**EXERCISE DIRECTIONS:** Please return every line from the entries below that contains the word "This".

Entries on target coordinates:
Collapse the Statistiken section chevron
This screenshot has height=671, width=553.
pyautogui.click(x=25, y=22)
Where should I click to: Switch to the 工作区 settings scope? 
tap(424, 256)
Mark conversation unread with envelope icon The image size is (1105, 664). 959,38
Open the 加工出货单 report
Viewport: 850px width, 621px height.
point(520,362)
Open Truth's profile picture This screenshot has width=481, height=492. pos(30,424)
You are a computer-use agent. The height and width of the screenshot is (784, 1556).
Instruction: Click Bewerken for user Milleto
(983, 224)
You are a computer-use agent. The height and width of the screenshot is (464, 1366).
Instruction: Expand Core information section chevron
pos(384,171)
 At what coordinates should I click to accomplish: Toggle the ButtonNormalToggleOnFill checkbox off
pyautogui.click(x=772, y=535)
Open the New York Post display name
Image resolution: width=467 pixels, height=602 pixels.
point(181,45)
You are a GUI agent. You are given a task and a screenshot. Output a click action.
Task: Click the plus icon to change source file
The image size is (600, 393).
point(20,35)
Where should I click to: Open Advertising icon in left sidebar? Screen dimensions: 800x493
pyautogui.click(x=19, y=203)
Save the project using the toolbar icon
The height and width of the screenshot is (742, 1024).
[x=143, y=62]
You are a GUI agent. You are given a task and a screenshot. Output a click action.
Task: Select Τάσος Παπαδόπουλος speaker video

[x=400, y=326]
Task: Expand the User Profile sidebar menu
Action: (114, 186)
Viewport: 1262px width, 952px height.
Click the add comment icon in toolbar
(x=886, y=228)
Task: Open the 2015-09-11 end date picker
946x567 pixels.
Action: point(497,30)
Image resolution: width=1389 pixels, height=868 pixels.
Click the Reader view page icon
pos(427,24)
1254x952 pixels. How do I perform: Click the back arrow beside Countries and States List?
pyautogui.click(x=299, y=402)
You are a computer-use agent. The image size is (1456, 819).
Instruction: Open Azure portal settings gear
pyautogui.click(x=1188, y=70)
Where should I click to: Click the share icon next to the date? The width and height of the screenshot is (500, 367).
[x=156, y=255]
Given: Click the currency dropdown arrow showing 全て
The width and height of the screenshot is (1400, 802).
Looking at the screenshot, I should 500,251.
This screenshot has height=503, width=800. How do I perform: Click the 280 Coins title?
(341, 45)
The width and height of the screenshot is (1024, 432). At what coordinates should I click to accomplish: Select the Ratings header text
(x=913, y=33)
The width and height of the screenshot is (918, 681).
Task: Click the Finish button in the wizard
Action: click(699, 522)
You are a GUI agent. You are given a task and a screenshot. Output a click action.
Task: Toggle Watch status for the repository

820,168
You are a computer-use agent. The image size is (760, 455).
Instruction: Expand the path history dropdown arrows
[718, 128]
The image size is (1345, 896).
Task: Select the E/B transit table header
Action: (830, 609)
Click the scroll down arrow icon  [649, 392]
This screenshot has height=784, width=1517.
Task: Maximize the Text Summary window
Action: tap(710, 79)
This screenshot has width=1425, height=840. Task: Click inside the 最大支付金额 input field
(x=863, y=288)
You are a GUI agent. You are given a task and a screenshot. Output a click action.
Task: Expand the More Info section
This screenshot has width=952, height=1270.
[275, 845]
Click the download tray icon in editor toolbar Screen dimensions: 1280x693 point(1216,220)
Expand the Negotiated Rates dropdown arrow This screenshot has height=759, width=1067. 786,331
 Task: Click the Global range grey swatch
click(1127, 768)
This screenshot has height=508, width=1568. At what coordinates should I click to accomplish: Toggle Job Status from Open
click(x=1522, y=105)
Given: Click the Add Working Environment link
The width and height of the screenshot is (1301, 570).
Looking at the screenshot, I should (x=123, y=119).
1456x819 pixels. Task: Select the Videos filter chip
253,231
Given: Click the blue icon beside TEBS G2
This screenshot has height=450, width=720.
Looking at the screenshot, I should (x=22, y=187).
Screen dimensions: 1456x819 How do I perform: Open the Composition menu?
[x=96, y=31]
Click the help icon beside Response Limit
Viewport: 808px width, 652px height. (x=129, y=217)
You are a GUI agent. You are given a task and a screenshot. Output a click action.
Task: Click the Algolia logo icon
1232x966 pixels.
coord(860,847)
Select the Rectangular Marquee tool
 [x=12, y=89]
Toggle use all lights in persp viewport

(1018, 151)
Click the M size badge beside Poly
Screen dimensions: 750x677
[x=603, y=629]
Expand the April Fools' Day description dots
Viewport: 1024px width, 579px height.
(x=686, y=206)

**SOLUTION BELOW:**
This screenshot has height=671, width=553.
Open Truth's profile picture This screenshot has width=481, height=492. pos(30,424)
This screenshot has height=503, width=800. How do I perform: Click the 280 Coins title?
This screenshot has height=784, width=1517.
This screenshot has width=1425, height=840. Task: Click inside the 最大支付金额 input field
This screenshot has width=952, height=1270.
Expand the Negotiated Rates dropdown arrow This screenshot has height=759, width=1067. 786,331
This screenshot has height=508, width=1568. At what coordinates should I click to accomplish: Toggle Job Status from Open
This screenshot has height=450, width=720.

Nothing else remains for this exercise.